- _Dataset records_
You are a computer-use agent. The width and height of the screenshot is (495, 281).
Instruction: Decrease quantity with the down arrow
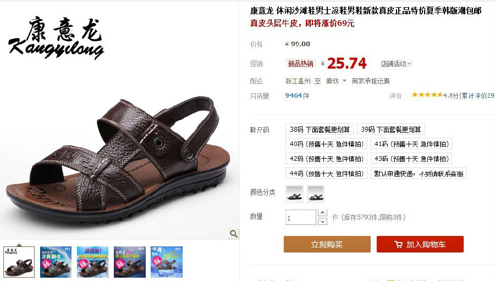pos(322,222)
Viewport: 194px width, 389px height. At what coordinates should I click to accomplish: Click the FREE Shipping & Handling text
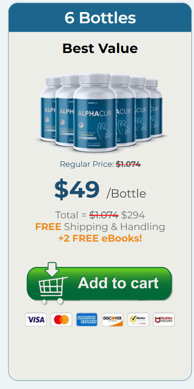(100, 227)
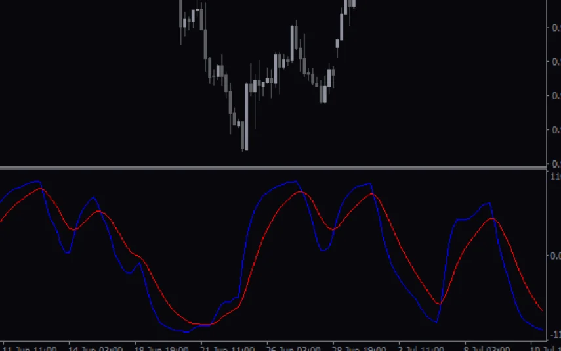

* * *

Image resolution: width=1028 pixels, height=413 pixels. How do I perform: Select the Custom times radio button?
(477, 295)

...

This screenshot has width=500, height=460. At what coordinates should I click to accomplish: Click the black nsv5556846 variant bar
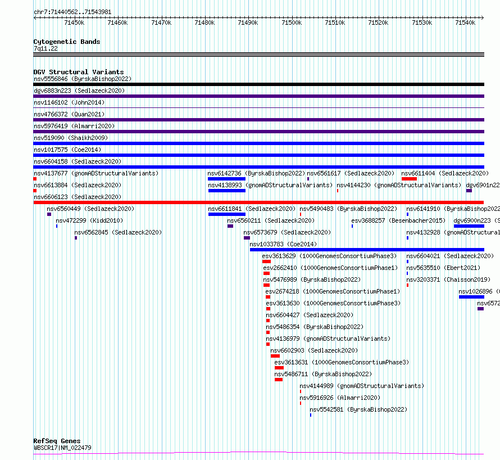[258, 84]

- _Instructions to follow_
List each of the lines above that contains the string "width". Case counts.

- _Full answer_
You are a computer-use agent. The width and height of the screenshot is (495, 281).
Viewport: 194px width, 389px height. At what coordinates should I click to accomplish: Click the FREE Shipping & Handling text
Image resolution: width=1028 pixels, height=413 pixels. How do I perform: Select the Custom times radio button?
This screenshot has width=500, height=460. At what coordinates should I click to accomplish: Click the black nsv5556846 variant bar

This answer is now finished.